Current practice of breast cancer detection

Breast cancer detection currently entails three distinct stages. The first stage is identification of an abnormality in the breast tissue either by physical examination or by an imaging technique (most commonly, mammography). Once identified, the abnormality must be diagnosed as benign or malignant by using additional imaging modalities or by biopsy and microscopic examination of the tissue morphology (Figure 1-4). 

In the third stage, abnormalities labeled as malignant must be further characterized biochemically and staged according to tumor size and extent of invasion and metastasis to determine a prognosis and an appropriate course of treatment.

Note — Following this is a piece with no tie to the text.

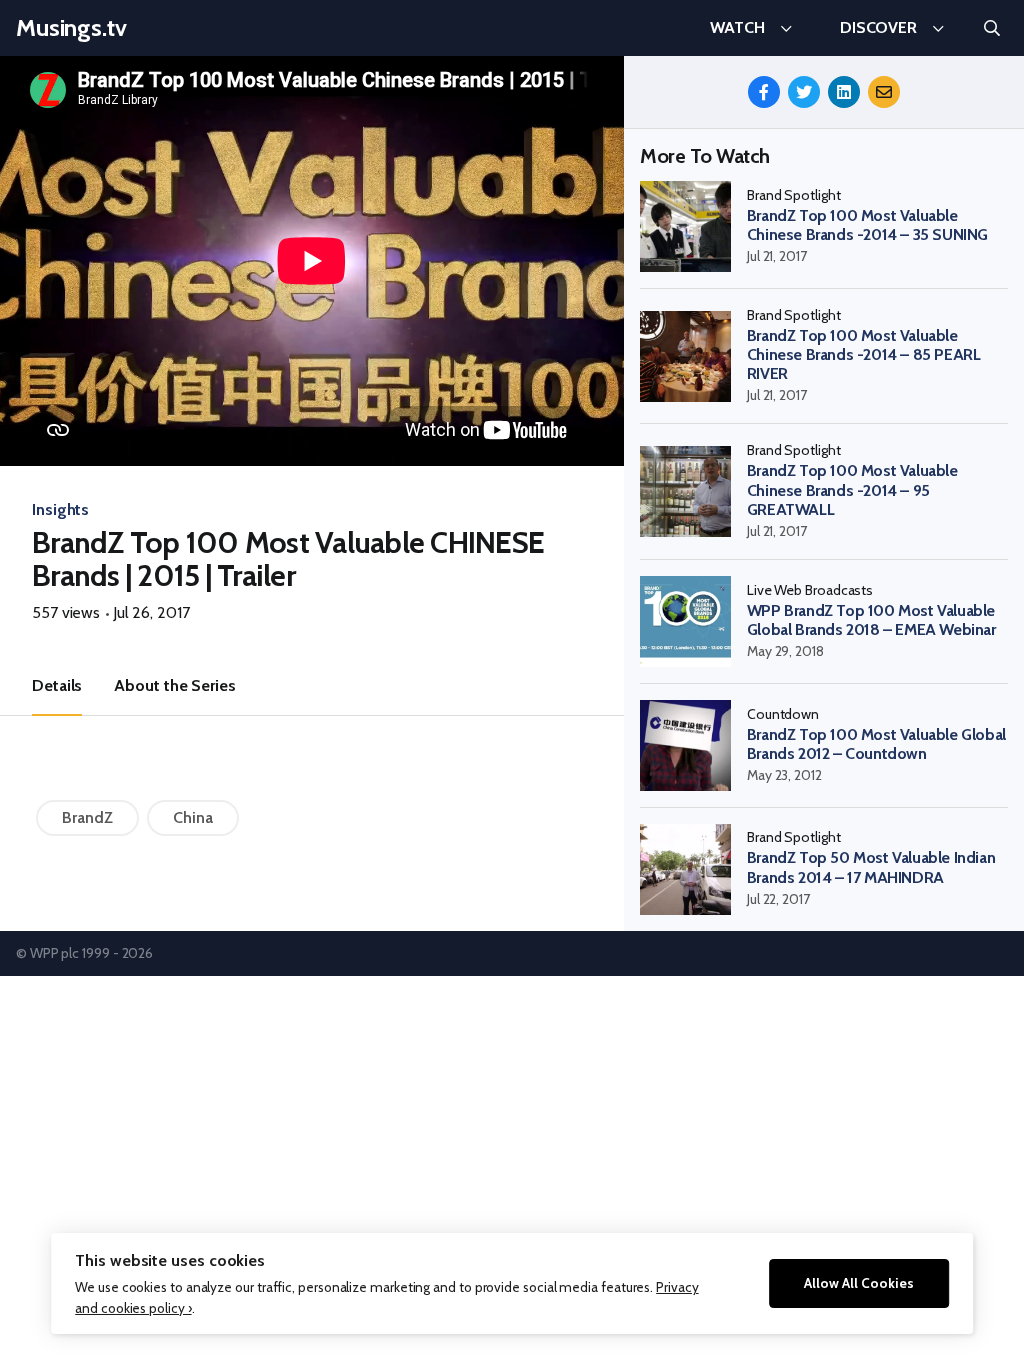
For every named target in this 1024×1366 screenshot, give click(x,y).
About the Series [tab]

Monthly breast self-examination (BSE) is a common method of identifying lumps and other abnormalities in the breast. BSE in conjunction with screening mammography is currently advocated by many organizations,  but it is also recommended for younger women who are not yet being screened by mammography. BSE was first advocated in the 1940s and 1950s,  before the advent of screening mammography.  Breast surgeons saw many patients whose tumors were too large for surgical removal,  and they believed that regular self-examination of the breasts would result in earlier detection when surgery was still an option.

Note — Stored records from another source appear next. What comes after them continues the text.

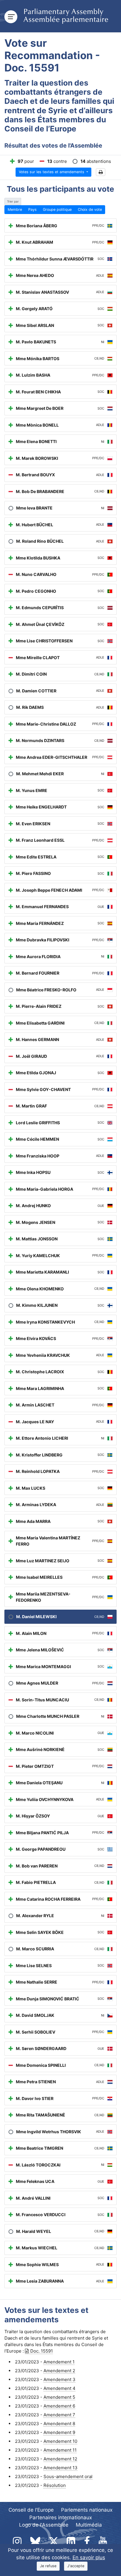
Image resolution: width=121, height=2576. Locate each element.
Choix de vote (90, 209)
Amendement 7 (59, 2415)
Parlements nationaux (86, 2510)
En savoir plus (89, 2557)
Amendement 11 (60, 2450)
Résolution (54, 2485)
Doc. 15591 (41, 2351)
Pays (32, 209)
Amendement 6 (59, 2406)
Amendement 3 (59, 2379)
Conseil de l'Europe (31, 2510)
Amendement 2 (59, 2370)
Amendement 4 (59, 2388)
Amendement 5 (59, 2397)
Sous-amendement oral (68, 2476)
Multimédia (89, 2525)
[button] (100, 172)
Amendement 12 (60, 2459)
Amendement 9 (59, 2432)
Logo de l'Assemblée (43, 2525)
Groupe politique (57, 209)
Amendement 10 (60, 2441)
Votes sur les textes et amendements (52, 172)
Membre (15, 209)
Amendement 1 (59, 2362)
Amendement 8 (59, 2423)
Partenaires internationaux (60, 2517)
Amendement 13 (60, 2467)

Although the goal of finding smaller tumors at an earlier stage may be attained by BSE (Coleman,  1991),  to date the evidence is not definitive that BSE improves the survival rate for women with breast cancer. Furthermore, BSE can lead to an increase in unnecessary biopsies, especially in younger women (Semiglazov et al.,  1992,  1999;  Thomas et al.,  1997).

Two large, randomized trials are ongoing in Russia and China and may help to answer some of these questions more definitively.

FIGURE 1-4 Breast cancer management algorithm. SOURCE: Risk Management Foundation, Boston Massachusetts (May 23, 2000).

FIGURE 1-4 (Continued)Breast cancer management algorithm. SOURCE: Risk Management Foundation, Boston Massachusetts (May 23, 2000).

Breast physical examination by physicians is also widely practiced and advocated for women of all ages. Although clinical breast examination (CBE) has been studied in conjunction with mammography and one study has shown it to be beneficial in that context (the Health Insurance Plan of New York [HIP] trial), its use as a stand-alone screening tool has not yet been fully assessed. A large trial is being undertaken in India to determine the impact of screening by physical examination alone on breast cancer mortality (Jatoi, 1999). In Canada, a large randomized clinical trial has directly compared CBE alone with screening mammography plus CBE.  The results showed no significant difference in breast cancer mortality rates between the two study arms at 7 and 13 years after the initiation of screening (Miller et al., 1993, 2000), although mammography identified smaller tumors than physical examination did. The study does not question the assertion that mammography lowers breast cancer mortality, but the results suggest that a very careful standardized physical examination (lasting an average of 10 minutes) can achieve the same reduction in mortality as screening mammography. The investigators in that study did not address the question of whether mammography led to reduced morbidity as a result of less aggressive treatment for the smaller tumors found by that screening approach. This is the only study to date to directly compare CBE to screening mammography, so there are no data to confirm or refute the findings, although the undertaking of such a confirmatory study has recently been suggested (Mittra et al., 2000). However, even if the data are sound, it might be more difficult in practice to recapitulate the benefits of CBE observed in this clinical trial (that is,  more difficult than it would be for mammography) because mammography is highly standardized and regulated in the United States (see the discussion of the Mammography Quality Standards Act below), whereas CBE is not. A number of recommendations for improving the practice and standardization of CBE have been made based on a review of the literature (Barton et al., 1999).

Nevertheless, physical examination will always be important, but it is not sensitive enough to identify very small tumors.  Although a pad to help women perform BSE was recently approved by the FDA and some electronic palpation devices are under development, prospects for improving physical detection methods may depend more on increasing the number of people who do it carefully and thoroughly after training and education than on technological advances.